## ACTIVITY
Retype every line of the data, keeping each word exactly.

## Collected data
========================================

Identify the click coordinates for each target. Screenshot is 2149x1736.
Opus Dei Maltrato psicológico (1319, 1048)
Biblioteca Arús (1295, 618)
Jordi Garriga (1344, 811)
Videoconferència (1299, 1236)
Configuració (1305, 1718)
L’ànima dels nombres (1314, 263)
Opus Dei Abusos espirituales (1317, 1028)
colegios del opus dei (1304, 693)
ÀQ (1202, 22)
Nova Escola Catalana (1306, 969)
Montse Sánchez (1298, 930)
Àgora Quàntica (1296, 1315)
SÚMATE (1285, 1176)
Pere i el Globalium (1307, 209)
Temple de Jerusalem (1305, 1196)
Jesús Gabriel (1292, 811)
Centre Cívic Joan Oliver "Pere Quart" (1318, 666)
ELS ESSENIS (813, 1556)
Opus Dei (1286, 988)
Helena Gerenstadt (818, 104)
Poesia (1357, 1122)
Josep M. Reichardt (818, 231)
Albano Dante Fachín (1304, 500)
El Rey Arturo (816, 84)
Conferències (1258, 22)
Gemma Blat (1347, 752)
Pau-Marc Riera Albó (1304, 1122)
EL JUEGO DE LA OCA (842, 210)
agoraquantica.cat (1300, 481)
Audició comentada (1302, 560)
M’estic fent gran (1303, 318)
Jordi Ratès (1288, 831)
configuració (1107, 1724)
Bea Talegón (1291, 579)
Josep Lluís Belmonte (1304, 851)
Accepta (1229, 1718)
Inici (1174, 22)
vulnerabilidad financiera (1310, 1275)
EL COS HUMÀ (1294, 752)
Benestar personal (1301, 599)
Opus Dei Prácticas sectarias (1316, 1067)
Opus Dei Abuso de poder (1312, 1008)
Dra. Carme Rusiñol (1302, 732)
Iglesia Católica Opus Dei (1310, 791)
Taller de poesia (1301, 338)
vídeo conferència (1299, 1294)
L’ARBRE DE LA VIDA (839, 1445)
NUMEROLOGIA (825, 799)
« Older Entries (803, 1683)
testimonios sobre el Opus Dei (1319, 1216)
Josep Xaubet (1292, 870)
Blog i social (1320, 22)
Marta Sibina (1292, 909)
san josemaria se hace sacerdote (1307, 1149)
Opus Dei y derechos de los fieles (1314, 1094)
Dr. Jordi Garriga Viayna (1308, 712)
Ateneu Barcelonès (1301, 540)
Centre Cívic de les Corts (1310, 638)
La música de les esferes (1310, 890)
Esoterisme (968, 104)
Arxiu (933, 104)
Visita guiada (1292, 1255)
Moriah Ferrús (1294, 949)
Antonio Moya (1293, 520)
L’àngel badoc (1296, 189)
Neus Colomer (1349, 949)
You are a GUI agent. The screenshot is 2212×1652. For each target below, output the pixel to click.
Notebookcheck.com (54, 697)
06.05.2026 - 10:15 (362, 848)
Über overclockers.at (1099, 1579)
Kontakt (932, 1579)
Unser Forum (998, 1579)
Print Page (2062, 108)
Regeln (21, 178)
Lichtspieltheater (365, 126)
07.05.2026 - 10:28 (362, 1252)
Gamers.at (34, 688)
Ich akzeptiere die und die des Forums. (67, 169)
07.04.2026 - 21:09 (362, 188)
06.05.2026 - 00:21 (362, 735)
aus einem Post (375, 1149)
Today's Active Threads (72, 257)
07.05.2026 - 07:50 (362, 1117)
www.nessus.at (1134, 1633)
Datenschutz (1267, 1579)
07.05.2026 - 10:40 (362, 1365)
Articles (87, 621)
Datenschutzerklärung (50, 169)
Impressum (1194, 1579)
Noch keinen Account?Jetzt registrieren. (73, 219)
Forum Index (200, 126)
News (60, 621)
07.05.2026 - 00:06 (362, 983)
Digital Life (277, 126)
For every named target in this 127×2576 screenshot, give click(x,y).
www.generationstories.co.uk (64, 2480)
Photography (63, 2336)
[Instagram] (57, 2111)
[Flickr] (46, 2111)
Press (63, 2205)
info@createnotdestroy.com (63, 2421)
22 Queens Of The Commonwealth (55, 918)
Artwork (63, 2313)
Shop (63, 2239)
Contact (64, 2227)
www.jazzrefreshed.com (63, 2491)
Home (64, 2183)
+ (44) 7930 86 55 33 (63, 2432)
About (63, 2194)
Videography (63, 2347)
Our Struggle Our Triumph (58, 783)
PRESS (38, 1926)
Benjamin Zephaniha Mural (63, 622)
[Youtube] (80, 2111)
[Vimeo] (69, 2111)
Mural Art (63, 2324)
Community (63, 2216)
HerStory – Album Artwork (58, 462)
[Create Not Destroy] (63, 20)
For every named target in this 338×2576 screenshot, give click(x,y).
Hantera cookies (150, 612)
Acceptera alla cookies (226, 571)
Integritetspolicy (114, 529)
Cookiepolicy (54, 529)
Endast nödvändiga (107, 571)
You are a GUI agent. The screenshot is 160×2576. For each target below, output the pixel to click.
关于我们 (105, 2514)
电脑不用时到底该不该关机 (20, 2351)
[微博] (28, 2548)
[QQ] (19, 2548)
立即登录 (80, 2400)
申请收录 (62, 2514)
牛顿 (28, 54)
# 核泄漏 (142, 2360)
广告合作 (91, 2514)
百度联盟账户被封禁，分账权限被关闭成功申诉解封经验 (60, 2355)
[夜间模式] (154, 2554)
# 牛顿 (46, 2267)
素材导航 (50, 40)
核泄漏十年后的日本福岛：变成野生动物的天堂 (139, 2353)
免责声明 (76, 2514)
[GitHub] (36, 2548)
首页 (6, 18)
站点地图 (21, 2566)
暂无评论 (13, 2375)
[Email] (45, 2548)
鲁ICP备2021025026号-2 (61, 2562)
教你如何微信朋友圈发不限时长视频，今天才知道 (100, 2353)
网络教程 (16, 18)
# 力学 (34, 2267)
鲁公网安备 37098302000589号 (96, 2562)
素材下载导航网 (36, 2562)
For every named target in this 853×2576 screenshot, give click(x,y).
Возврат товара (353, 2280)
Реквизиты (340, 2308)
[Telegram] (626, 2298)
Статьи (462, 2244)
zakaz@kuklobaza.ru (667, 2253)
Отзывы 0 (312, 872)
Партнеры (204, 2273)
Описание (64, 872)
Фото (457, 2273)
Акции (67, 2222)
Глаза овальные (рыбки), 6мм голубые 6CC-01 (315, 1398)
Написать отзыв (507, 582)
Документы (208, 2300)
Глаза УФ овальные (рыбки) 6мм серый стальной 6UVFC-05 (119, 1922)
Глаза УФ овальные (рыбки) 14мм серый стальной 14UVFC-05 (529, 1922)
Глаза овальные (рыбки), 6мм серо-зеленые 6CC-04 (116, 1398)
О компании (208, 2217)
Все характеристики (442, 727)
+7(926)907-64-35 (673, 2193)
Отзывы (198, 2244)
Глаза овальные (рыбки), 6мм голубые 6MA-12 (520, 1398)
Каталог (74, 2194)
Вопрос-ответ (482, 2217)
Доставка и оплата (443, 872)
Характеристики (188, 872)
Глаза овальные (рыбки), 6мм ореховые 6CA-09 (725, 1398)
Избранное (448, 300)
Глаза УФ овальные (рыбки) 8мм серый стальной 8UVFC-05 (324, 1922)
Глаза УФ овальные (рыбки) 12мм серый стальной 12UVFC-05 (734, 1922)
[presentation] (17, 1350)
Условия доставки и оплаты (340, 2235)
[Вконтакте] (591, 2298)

========================================

## ANSWER TO THE PROBLEM
Identify the click coordinates for each target. Screenshot is 2149x1736.
Opus Dei Maltrato psicológico (1319, 1048)
Biblioteca Arús (1295, 618)
Jordi Garriga (1344, 811)
Videoconferència (1299, 1236)
Configuració (1305, 1718)
L’ànima dels nombres (1314, 263)
Opus Dei Abusos espirituales (1317, 1028)
colegios del opus dei (1304, 693)
ÀQ (1202, 22)
Nova Escola Catalana (1306, 969)
Montse Sánchez (1298, 930)
Àgora Quàntica (1296, 1315)
SÚMATE (1285, 1176)
Pere i el Globalium (1307, 209)
Temple de Jerusalem (1305, 1196)
Jesús Gabriel (1292, 811)
Centre Cívic Joan Oliver "Pere Quart" (1318, 666)
ELS ESSENIS (813, 1556)
Opus Dei (1286, 988)
Helena Gerenstadt (818, 104)
Poesia (1357, 1122)
Josep M. Reichardt (818, 231)
Albano Dante Fachín (1304, 500)
El Rey Arturo (816, 84)
Conferències (1258, 22)
Gemma Blat (1347, 752)
Pau-Marc Riera Albó (1304, 1122)
EL JUEGO DE LA OCA (842, 210)
agoraquantica.cat (1300, 481)
Audició comentada (1302, 560)
M’estic fent gran (1303, 318)
Jordi Ratès (1288, 831)
configuració (1107, 1724)
Bea Talegón (1291, 579)
Josep Lluís Belmonte (1304, 851)
Accepta (1229, 1718)
Inici (1174, 22)
vulnerabilidad financiera (1310, 1275)
EL COS HUMÀ (1294, 752)
Benestar personal (1301, 599)
Opus Dei Prácticas sectarias (1316, 1067)
Opus Dei Abuso de poder (1312, 1008)
Dra. Carme Rusiñol (1302, 732)
Iglesia Católica Opus Dei (1310, 791)
Taller de poesia (1301, 338)
vídeo conferència (1299, 1294)
L’ARBRE DE LA VIDA (839, 1445)
NUMEROLOGIA (825, 799)
« Older Entries (803, 1683)
testimonios sobre el Opus Dei (1319, 1216)
Josep Xaubet (1292, 870)
Blog i social (1320, 22)
Marta Sibina (1292, 909)
san josemaria se hace sacerdote (1307, 1149)
Opus Dei y derechos de los fieles (1314, 1094)
Dr. Jordi Garriga Viayna (1308, 712)
Ateneu Barcelonès (1301, 540)
Centre Cívic de les Corts (1310, 638)
La música de les esferes (1310, 890)
Esoterisme (968, 104)
Arxiu (933, 104)
Visita guiada (1292, 1255)
Moriah Ferrús (1294, 949)
Antonio Moya (1293, 520)
L’àngel badoc (1296, 189)
Neus Colomer (1349, 949)
You are a GUI agent. The screenshot is 2212×1652. For each target below, output the pixel to click.
Notebookcheck.com (54, 697)
06.05.2026 - 10:15 (362, 848)
Über overclockers.at (1099, 1579)
Kontakt (932, 1579)
Unser Forum (998, 1579)
Print Page (2062, 108)
Regeln (21, 178)
Lichtspieltheater (365, 126)
07.05.2026 - 10:28 (362, 1252)
Gamers.at (34, 688)
Ich akzeptiere die und die des Forums. (67, 169)
07.04.2026 - 21:09 (362, 188)
06.05.2026 - 00:21 (362, 735)
aus einem Post (375, 1149)
Today's Active Threads (72, 257)
07.05.2026 - 07:50 (362, 1117)
www.nessus.at (1134, 1633)
Datenschutz (1267, 1579)
07.05.2026 - 10:40 (362, 1365)
Articles (87, 621)
Datenschutzerklärung (50, 169)
Impressum (1194, 1579)
Noch keinen Account?Jetzt registrieren. (73, 219)
Forum Index (200, 126)
News (60, 621)
07.05.2026 - 00:06 (362, 983)
Digital Life (277, 126)
For every named target in this 127×2576 screenshot, give click(x,y).
www.generationstories.co.uk (64, 2480)
Photography (63, 2336)
[Instagram] (57, 2111)
[Flickr] (46, 2111)
Press (63, 2205)
info@createnotdestroy.com (63, 2421)
22 Queens Of The Commonwealth (55, 918)
Artwork (63, 2313)
Shop (63, 2239)
Contact (64, 2227)
www.jazzrefreshed.com (63, 2491)
Home (64, 2183)
+ (44) 7930 86 55 33 (63, 2432)
About (63, 2194)
Videography (63, 2347)
Our Struggle Our Triumph (58, 783)
PRESS (38, 1926)
Benjamin Zephaniha Mural (63, 622)
[Youtube] (80, 2111)
[Vimeo] (69, 2111)
Mural Art (63, 2324)
Community (63, 2216)
HerStory – Album Artwork (58, 462)
[Create Not Destroy] (63, 20)
For every named target in this 338×2576 screenshot, give click(x,y).
Hantera cookies (150, 612)
Acceptera alla cookies (226, 571)
Integritetspolicy (114, 529)
Cookiepolicy (54, 529)
Endast nödvändiga (107, 571)
You are a GUI agent. The screenshot is 160×2576. For each target below, output the pixel to click.
关于我们 (105, 2514)
电脑不用时到底该不该关机 (20, 2351)
[微博] (28, 2548)
[QQ] (19, 2548)
立即登录 (80, 2400)
申请收录 (62, 2514)
牛顿 (28, 54)
# 核泄漏 (142, 2360)
广告合作 (91, 2514)
百度联盟账户被封禁，分账权限被关闭成功申诉解封经验 (60, 2355)
[夜间模式] (154, 2554)
# 牛顿 (46, 2267)
素材导航 (50, 40)
核泄漏十年后的日本福岛：变成野生动物的天堂 (139, 2353)
免责声明 (76, 2514)
[GitHub] (36, 2548)
首页 (6, 18)
站点地图 (21, 2566)
暂无评论 (13, 2375)
[Email] (45, 2548)
鲁ICP备2021025026号-2 (61, 2562)
教你如何微信朋友圈发不限时长视频，今天才知道 (100, 2353)
网络教程 (16, 18)
# 力学 (34, 2267)
鲁公网安备 37098302000589号 (96, 2562)
素材下载导航网 (36, 2562)
For every named target in this 853×2576 screenshot, give click(x,y).
Возврат товара (353, 2280)
Реквизиты (340, 2308)
[Telegram] (626, 2298)
Статьи (462, 2244)
zakaz@kuklobaza.ru (667, 2253)
Отзывы 0 (312, 872)
Партнеры (204, 2273)
Описание (64, 872)
Фото (457, 2273)
Акции (67, 2222)
Глаза овальные (рыбки), 6мм голубые 6CC-01 (315, 1398)
Написать отзыв (507, 582)
Документы (208, 2300)
Глаза УФ овальные (рыбки) 6мм серый стальной 6UVFC-05 (119, 1922)
Глаза УФ овальные (рыбки) 14мм серый стальной 14UVFC-05 (529, 1922)
Глаза овальные (рыбки), 6мм серо-зеленые 6CC-04 (116, 1398)
О компании (208, 2217)
Все характеристики (442, 727)
+7(926)907-64-35 (673, 2193)
Отзывы (198, 2244)
Глаза овальные (рыбки), 6мм голубые 6MA-12 (520, 1398)
Каталог (74, 2194)
Вопрос-ответ (482, 2217)
Доставка и оплата (443, 872)
Характеристики (188, 872)
Глаза овальные (рыбки), 6мм ореховые 6CA-09 (725, 1398)
Избранное (448, 300)
Глаза УФ овальные (рыбки) 8мм серый стальной 8UVFC-05 (324, 1922)
Глаза УФ овальные (рыбки) 12мм серый стальной 12UVFC-05 (734, 1922)
[presentation] (17, 1350)
Условия доставки и оплаты (340, 2235)
[Вконтакте] (591, 2298)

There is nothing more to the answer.